A continuation of the idea that man can be divided into different racial categories where "good" and "healthy" characteristics are meassured is race breeding. Better known as eugenics or genetic research, which means that you strive to protect the best genes in your own breed by distinguishing those who carried good genes from those who carried bad genes. What were defined as good and bad genes were arbitrary. Gene research was something that psychiatrists have been increasingly engaged in since turn of the twentieth century and believed that society should put in measures to protect the healthy people from the sick.
This meant that those who were diagnosed with incurable physical and mental disabilities should be interned, sterilized or even killed because their genes were considered to be harmful to the nation. If the inferior genes were given the opportunity to reproduce uninhibitedly, the psychiatrists considered that the nation faced an uncertain future that in the long run threatened the entire nation’s existence. These teachings were given a scientific legitimacy and began to spread outside psychiatric circles to politicians who began to investigate the possibility of statutory sterilizations of citizens that were considered harmful to the nation’s survival.
Nazi Germany was by no means the first and leading in psychiatric medicine but through Hitler, laws on forced sterilization of ”sick” adult citizens could be introduced in 1934. But psychiatrists wanted to go even further by simply removing these people, not just by internment or sterilization, but by killing them. However, this was quite different and it was understood that killing its own citizens would not only be accepted on the basis of some racial motives.
To give it legitimacy among people and circles who did not consent, it was argued that for reasons of mercy they should be allowed to die to avoid suffering. In addition, possible killings were justified by the fact that it was only a natural selection process in which the weaker elements of nature perished in favour of the stronger. But with the difference that the doctors became the self-appointed decision-makers about who was worthy life and who was unworthy of life. They also presented economic calculations of what people with disabilities who could not contribute to their own livelihood cost society.
At some thirty hospitals around Germany, special children’s wards (Kinderfachsabteilung) were established for children up to three years of age who had been diagnosed with, among other things, Down’s syndrome (or idiotism), deformed head shape, other deformities, epileptics, blindness, deafness, etc., but the age limit was raised shortly after up to sixteen years. The detention of sick children had begun unofficially in several hospitals in Germany already in 1938 but the first official Kinderfachsabteilung opened in July 1940 at the psychiatry clinic Brandenburg – Görden. The head of the clinic was Dr Hans Heinze and the head of Kinderfachsabteilung was Dr. Ernst Illing.

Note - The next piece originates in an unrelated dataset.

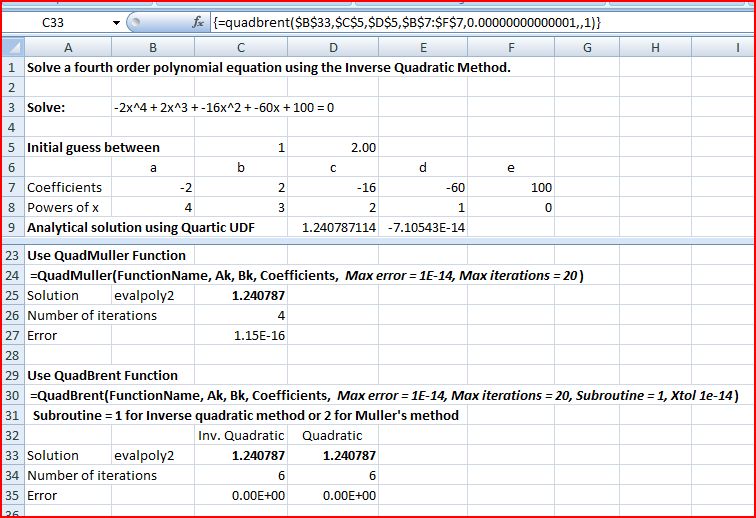Click the coefficient 100 cell in row 7
The height and width of the screenshot is (518, 756).
click(511, 187)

The first death from a mercy perspective was executed same month. Of approximately 4000 children who were hospitalized at Brandenburg – Görden’s Kinderfachsabteilung, 1270 were killed through starvation and lethal injections (luminal). All under the supervision of doctors and nurses who were convinced of the validity and necessity of their actions. By removing the inferior elements, they acted out of the good of humanity and showed humanity by helping the sick to a merciful death. In 1940, 430 children were sent to the euthanasia centre at the former Brandenburg prison, where they were murdered in a gas chamber. Between 1938 and 1944, a total of between 3,000 – 5,200 children were murdered at various Kinderfachsabteilungen.
Current status: Preserved with museum (2011).
Address: Anton-Saefkow-Allee 2, 14772 Brandenburg.
Get there: Car.
Follow up in books: Friedlander, Henry: The Origins of Nazi Genocide – From euthanasia to the final solution (1995).
The clinic is still a psychiatric clinic (Landesklinik Brandenburg) for children, adolescents and adults and there is a museum in the area. But the history of the clinic during Nazism is a sensitive subject for the clinic and they do not allow to photograph either the museum or the monument that is in the area without their approval. The reason is that much of the publicity that the clinic receives is its history and that people then make unintentional associations with the Nazi euthanasia. Publicity makes people see the clinic for what it once was and not for what it is today and this can create a negative feeling among patients and their relatives.